Problem statement →
A copy is needed of each line in the records that has the word "computer".

Collected data entries
=== Begin Enclosure ===

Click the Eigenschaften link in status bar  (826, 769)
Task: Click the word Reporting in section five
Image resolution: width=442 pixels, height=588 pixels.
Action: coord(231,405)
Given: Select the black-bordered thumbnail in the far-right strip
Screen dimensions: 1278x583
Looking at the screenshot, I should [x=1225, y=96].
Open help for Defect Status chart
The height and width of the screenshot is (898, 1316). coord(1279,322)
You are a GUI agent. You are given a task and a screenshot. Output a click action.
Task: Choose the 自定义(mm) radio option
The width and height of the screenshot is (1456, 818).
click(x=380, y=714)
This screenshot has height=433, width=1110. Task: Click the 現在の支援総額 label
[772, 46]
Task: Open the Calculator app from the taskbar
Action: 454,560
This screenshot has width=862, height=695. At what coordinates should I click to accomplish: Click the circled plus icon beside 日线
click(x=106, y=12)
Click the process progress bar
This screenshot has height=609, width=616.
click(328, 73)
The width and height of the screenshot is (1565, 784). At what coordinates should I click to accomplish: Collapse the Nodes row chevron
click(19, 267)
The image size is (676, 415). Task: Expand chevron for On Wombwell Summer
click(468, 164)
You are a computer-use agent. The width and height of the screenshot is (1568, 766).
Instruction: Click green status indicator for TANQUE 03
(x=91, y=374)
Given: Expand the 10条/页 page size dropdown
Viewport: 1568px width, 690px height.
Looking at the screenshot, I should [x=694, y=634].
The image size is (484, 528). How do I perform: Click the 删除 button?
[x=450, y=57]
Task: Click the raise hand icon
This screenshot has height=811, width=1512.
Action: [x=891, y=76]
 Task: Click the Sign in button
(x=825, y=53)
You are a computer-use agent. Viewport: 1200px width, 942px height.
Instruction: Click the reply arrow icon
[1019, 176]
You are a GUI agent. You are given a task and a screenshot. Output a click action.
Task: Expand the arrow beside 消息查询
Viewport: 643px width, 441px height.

=== End Enclosure ===

Exercise response →
You are a computer-use agent. The width and height of the screenshot is (1568, 766).
You are a computer-use agent. Viewport: 1200px width, 942px height.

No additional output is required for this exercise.